Data-Analysis and Machine Learning Basics (4 cr)
Code: C-02504-TTC8020-3010
General information
- Enrollment
- 18.11.2024 - 09.01.2025
- Registration for the implementation has ended.
- Timing
- 24.03.2025 - 30.04.2025
- Implementation has ended.
- Number of ECTS credits allocated
- 4 cr
- Local portion
- 4 cr
- Mode of delivery
- Blended learning
- Institution
- Jyväskylä University of Applied Sciences, Opintojakso toteutetaan kevätlukukaudella 2025.
- Teaching languages
- English
- Seats
- 0 - 5
- Course
- C-02504-TTC8020
Evaluation scale
0-5
Objective
You understand the practices of data analytics and machine learning and the structure and flow of the project. You understand how a data-based project is designed, built and implemented.
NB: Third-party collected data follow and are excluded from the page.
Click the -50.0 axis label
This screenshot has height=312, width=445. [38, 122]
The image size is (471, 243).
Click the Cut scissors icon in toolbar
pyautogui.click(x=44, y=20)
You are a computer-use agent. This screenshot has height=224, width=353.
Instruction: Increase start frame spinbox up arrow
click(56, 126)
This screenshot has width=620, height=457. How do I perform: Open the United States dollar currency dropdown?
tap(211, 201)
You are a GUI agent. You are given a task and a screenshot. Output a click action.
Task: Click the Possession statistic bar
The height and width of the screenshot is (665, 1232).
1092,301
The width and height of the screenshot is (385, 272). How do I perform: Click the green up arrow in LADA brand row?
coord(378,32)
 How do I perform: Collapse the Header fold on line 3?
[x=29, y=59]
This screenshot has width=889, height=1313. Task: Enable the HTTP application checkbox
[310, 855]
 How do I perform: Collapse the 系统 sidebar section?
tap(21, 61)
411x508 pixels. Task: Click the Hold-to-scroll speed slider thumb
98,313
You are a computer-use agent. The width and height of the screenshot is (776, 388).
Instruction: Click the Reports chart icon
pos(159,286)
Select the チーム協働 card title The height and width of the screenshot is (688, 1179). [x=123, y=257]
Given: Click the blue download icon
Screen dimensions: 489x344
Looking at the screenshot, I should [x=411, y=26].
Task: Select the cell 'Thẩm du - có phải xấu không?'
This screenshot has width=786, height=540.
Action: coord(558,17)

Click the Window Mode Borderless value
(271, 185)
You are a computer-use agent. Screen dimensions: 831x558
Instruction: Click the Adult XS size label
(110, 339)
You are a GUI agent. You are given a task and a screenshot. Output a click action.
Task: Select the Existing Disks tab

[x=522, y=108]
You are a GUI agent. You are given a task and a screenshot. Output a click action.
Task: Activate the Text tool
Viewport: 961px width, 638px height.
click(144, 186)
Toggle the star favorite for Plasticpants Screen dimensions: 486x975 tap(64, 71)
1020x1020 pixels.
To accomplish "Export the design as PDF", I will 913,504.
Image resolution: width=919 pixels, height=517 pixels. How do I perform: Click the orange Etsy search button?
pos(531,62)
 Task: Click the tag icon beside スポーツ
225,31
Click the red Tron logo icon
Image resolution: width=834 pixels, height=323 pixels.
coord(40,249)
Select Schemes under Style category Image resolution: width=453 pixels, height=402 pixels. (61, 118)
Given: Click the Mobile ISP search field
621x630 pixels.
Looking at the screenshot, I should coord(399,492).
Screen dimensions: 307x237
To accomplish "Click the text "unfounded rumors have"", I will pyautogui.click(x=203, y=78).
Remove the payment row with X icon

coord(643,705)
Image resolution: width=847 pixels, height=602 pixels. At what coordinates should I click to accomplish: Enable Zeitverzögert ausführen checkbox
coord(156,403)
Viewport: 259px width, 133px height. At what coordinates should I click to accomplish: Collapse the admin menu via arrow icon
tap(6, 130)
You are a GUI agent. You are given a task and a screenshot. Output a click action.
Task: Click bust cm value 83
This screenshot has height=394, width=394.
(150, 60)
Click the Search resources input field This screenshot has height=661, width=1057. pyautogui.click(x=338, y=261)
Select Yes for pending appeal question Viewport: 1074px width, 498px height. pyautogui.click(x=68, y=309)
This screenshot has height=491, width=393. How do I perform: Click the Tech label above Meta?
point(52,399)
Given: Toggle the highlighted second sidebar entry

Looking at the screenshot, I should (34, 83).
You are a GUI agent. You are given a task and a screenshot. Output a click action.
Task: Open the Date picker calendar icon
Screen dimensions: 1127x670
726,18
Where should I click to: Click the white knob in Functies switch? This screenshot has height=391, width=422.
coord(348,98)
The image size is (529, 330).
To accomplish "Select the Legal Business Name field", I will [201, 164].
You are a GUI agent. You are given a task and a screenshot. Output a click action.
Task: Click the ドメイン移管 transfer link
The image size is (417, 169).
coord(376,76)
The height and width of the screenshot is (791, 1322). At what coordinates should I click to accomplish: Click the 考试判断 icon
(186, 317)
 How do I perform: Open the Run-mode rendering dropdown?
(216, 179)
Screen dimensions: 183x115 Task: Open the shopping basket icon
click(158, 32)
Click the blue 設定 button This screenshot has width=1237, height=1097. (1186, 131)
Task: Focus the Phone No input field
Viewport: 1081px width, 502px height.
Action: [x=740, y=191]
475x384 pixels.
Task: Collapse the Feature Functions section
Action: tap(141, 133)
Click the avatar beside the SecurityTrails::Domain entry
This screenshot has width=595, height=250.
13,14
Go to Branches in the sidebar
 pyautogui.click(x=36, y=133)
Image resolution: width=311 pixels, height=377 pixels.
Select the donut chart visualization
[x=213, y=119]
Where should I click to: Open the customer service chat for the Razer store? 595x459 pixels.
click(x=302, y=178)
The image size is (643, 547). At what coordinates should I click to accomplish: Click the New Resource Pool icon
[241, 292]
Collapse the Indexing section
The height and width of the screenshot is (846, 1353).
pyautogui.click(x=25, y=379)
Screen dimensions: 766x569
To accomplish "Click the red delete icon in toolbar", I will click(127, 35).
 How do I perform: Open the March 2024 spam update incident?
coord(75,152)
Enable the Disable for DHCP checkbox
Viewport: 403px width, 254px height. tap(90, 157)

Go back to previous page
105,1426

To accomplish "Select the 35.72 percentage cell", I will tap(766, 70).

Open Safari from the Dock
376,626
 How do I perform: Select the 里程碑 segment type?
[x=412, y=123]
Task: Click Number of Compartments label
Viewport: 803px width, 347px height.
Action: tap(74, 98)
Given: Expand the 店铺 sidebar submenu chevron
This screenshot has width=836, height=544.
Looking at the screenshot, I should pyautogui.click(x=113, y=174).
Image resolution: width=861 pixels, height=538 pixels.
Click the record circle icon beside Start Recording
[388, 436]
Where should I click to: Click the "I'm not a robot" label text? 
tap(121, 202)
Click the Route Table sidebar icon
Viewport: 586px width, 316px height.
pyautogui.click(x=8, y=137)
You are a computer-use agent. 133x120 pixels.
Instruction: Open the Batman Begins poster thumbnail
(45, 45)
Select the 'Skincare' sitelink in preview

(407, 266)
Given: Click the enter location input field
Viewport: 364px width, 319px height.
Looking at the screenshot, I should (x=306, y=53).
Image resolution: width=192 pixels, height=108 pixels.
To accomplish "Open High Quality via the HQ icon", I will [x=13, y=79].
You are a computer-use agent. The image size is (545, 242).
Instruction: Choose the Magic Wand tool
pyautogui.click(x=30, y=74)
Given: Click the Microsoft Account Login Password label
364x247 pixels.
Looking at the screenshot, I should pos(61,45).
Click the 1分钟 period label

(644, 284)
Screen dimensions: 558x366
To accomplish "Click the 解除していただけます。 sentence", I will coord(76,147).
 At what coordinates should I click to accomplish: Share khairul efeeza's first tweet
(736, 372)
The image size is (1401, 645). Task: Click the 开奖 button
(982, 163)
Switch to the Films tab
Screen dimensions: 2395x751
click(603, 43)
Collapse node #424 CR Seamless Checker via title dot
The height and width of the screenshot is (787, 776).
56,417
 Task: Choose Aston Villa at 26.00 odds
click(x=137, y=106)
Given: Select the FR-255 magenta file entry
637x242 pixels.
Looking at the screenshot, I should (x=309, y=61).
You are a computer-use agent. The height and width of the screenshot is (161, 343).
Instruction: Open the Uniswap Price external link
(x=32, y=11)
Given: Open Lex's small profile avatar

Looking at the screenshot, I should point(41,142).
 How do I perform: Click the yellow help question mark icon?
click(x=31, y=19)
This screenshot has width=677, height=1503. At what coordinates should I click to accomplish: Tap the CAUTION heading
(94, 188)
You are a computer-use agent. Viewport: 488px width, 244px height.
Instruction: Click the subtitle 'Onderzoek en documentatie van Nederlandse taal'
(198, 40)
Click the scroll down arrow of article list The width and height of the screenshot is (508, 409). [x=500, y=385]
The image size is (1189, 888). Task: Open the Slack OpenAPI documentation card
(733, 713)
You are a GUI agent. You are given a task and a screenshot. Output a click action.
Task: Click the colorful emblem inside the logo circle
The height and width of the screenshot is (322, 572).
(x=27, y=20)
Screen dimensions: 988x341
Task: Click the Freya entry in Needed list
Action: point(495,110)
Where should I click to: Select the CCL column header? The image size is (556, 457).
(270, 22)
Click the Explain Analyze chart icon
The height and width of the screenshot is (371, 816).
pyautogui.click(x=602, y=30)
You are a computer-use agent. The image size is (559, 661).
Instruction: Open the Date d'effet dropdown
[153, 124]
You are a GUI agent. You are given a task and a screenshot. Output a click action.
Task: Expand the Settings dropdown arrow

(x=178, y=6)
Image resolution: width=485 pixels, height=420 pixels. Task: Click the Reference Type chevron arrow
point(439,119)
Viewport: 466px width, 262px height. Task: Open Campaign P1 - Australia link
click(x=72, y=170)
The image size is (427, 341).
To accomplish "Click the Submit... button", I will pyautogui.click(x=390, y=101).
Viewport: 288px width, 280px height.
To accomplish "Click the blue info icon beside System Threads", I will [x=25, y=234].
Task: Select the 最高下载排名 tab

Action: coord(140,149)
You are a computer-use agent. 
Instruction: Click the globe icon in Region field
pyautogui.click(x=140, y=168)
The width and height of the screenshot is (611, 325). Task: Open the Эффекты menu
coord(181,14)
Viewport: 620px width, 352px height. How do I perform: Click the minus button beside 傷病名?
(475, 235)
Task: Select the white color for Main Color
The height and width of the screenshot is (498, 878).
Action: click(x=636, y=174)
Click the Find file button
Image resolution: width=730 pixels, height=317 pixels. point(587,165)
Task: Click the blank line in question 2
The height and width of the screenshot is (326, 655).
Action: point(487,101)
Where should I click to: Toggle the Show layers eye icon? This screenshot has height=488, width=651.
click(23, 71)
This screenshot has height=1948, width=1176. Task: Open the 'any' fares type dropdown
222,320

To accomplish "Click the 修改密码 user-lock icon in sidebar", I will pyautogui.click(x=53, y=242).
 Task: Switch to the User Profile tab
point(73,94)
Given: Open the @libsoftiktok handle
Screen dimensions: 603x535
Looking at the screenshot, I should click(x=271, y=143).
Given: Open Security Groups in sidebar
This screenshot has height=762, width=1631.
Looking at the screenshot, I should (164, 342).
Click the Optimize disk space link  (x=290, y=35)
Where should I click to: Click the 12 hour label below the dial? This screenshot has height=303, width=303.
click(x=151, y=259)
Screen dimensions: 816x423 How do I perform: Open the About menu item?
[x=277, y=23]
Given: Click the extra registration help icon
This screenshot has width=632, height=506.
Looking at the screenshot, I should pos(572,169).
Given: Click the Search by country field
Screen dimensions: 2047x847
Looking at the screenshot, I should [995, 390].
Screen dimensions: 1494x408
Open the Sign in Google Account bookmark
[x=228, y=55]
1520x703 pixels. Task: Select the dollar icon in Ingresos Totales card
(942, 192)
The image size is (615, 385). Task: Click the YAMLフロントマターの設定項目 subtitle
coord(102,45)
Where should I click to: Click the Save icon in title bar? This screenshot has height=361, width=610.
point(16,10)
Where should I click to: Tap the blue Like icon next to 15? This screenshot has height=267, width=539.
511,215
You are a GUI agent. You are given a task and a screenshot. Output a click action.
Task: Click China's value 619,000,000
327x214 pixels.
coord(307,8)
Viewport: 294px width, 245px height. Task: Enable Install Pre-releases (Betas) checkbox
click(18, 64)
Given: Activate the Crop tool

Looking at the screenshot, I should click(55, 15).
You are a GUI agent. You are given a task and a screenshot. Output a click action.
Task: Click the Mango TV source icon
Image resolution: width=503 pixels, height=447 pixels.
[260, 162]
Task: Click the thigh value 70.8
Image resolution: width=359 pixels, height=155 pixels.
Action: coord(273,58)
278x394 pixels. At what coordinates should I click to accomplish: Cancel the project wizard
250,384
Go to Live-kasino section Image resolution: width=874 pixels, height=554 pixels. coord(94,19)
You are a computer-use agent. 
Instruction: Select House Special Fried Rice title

You will also recognize the key terminology and most common practices of data-based projects. You understand the importance of data visualization. You know the concepts of the teaching and test dataset and the most common ways of splitting them. You will get basic information about the data analytics and machine learning tools used. EUR-ACE Competences: Knowledge and Understanding Engineering Practice
Content
- Structure and implementation of a data-based project - Data analytics and machine learning practices - The concepts of the teaching and test data set and the most common ways of splitting them - Documentation and visualization of the data-based project - Introduction to data analytics and machine learning's most common tools and practical skills needed
Location and time
The course will be implemented in the spring semester of 2025.
Materials
Materiaali harjoitustehtäviä ja opiskeltavia asiasisältöjä varten jaetaan kurssin aikana.
Teaching methods
Virtual study including doing assignments and familiarizing yourself with related lecture and example materials. Assignments are mainly done as group work.
Employer connections
The aim is to connect the content of the course to problems that occur in working life.
Completion alternatives
The admission procedures are described in the degree rule and the study guide. The teacher of the course will give you more information on possible specific course practices.
Student workload
The workload of one credit corresponds to 27 hours of study. The total amount of study work (4 ECTS) in the course is 108 hours.